Only lines containing "green" belong in the answer, each copied from the entries below.

■ Material shown:
# # #

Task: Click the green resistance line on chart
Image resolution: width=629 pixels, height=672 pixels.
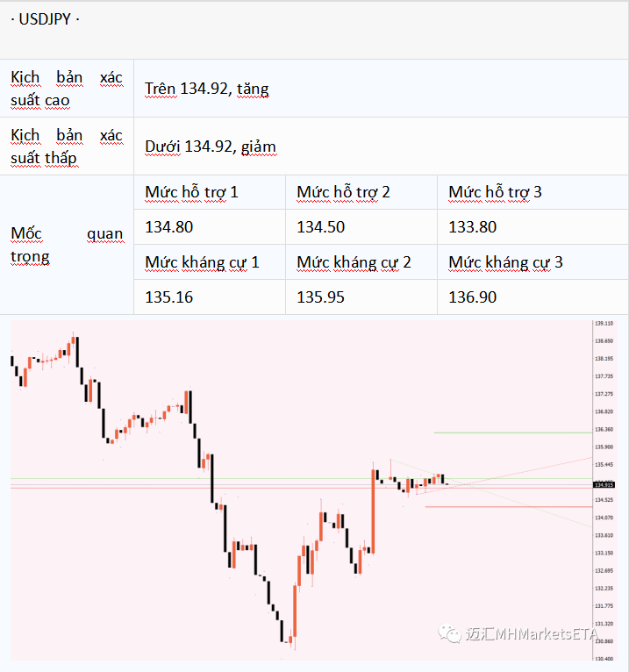Action: 513,433
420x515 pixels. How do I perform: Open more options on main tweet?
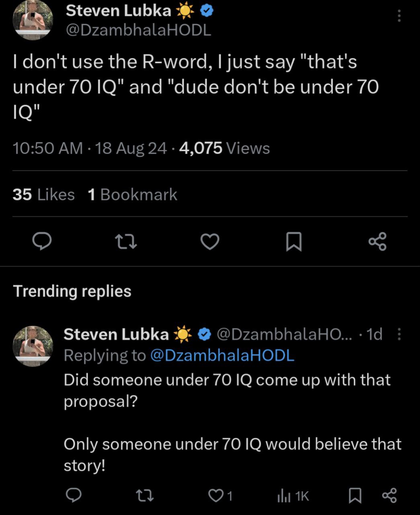[399, 15]
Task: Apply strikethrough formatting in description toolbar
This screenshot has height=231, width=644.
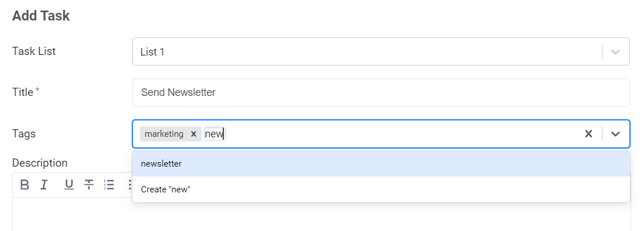Action: (x=89, y=185)
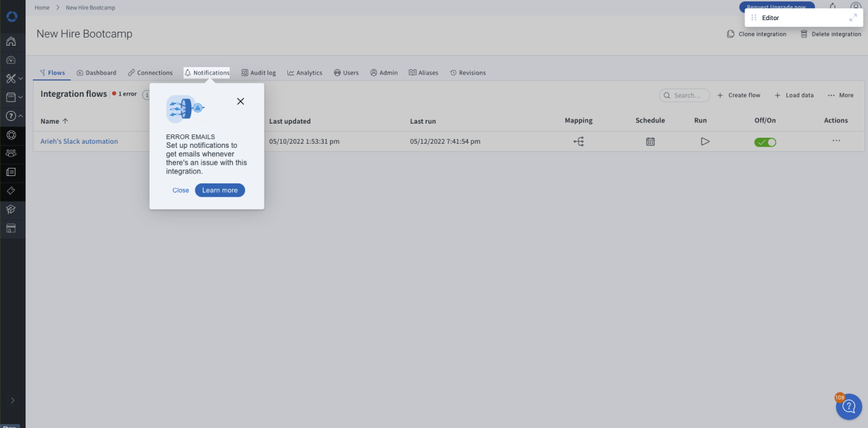Click the help chat bubble icon
Screen dimensions: 868x428
pyautogui.click(x=849, y=406)
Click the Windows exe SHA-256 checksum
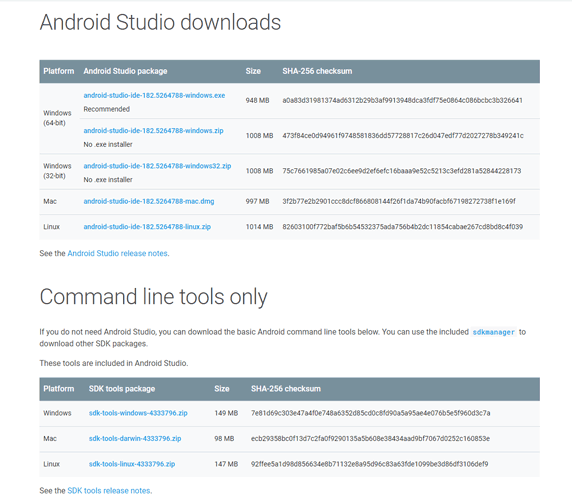The image size is (572, 500). click(x=402, y=100)
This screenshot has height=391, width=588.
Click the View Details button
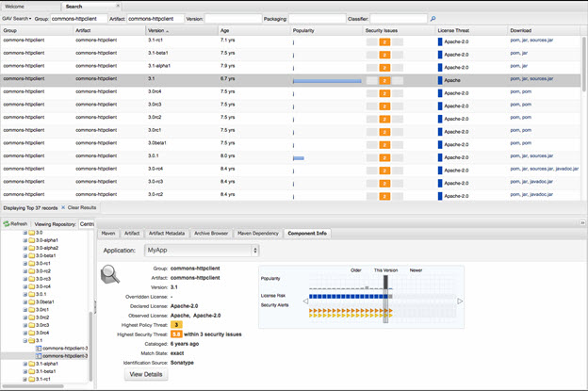146,374
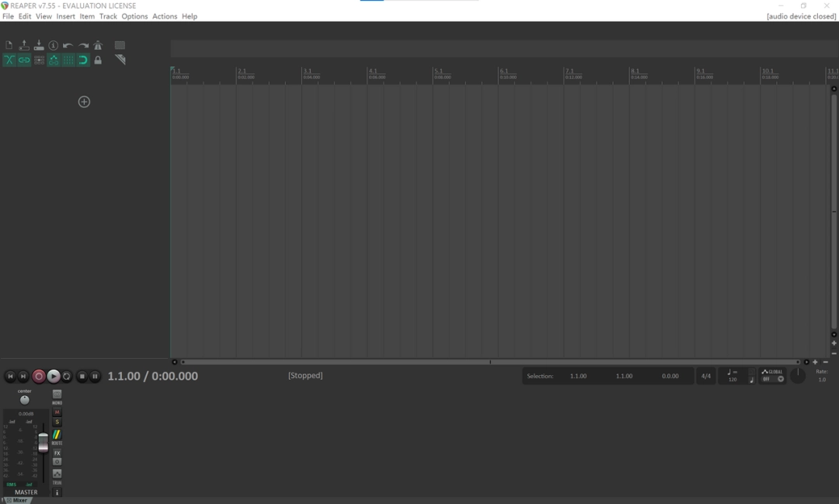The height and width of the screenshot is (504, 839).
Task: Click the Save Project toolbar icon
Action: [39, 46]
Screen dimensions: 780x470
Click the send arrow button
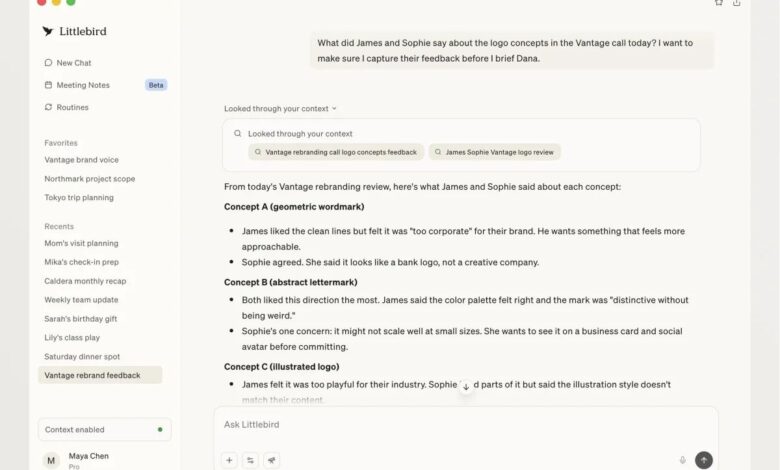coord(704,460)
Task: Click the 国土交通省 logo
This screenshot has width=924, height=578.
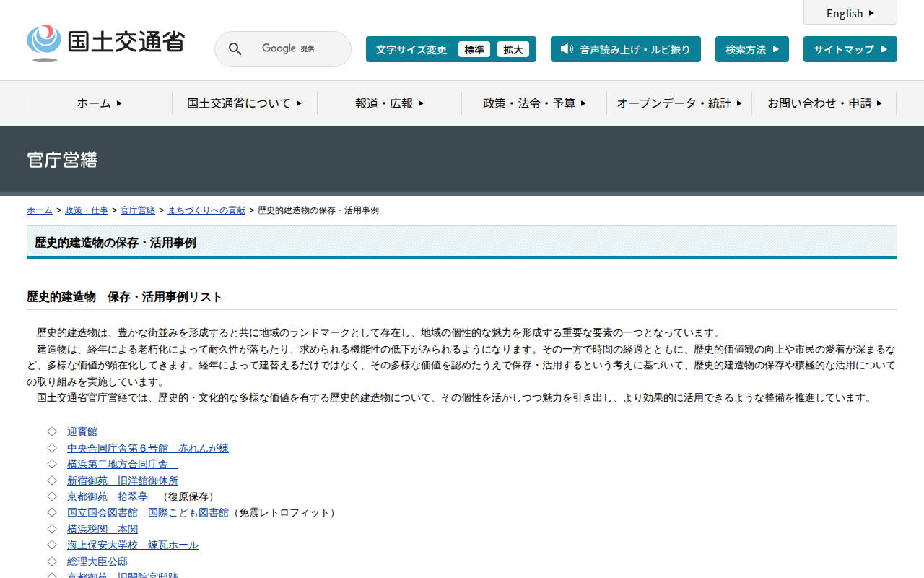Action: 106,43
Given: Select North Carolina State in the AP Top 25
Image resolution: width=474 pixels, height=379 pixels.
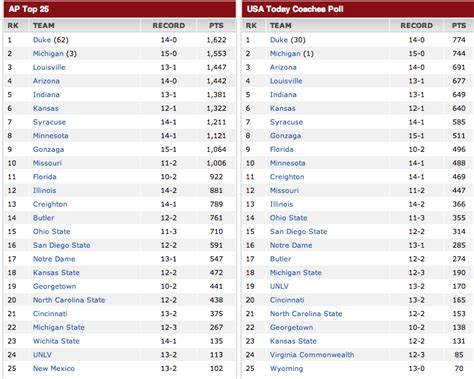Looking at the screenshot, I should (69, 300).
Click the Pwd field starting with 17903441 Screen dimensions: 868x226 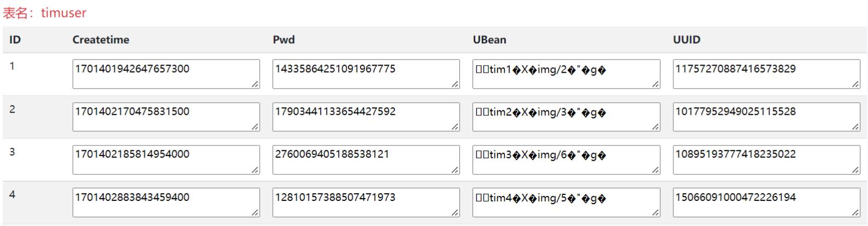pos(366,117)
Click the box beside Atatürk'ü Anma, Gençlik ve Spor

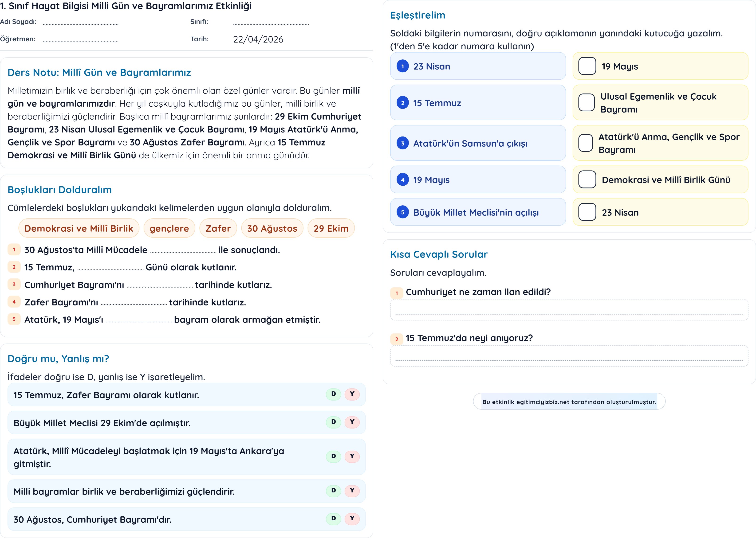coord(585,143)
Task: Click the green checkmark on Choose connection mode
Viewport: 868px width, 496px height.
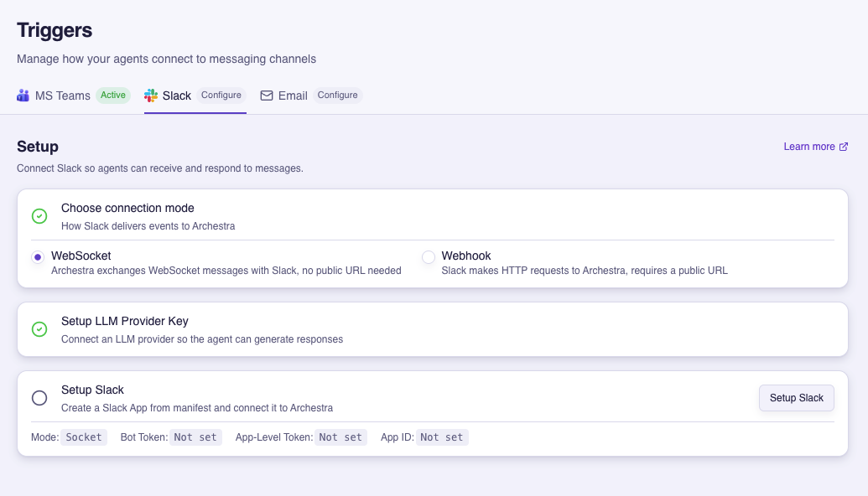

# # #

■ Problem solution:
Task: Click the green resistance line on chart
Task: Click the green checkmark on Choose connection mode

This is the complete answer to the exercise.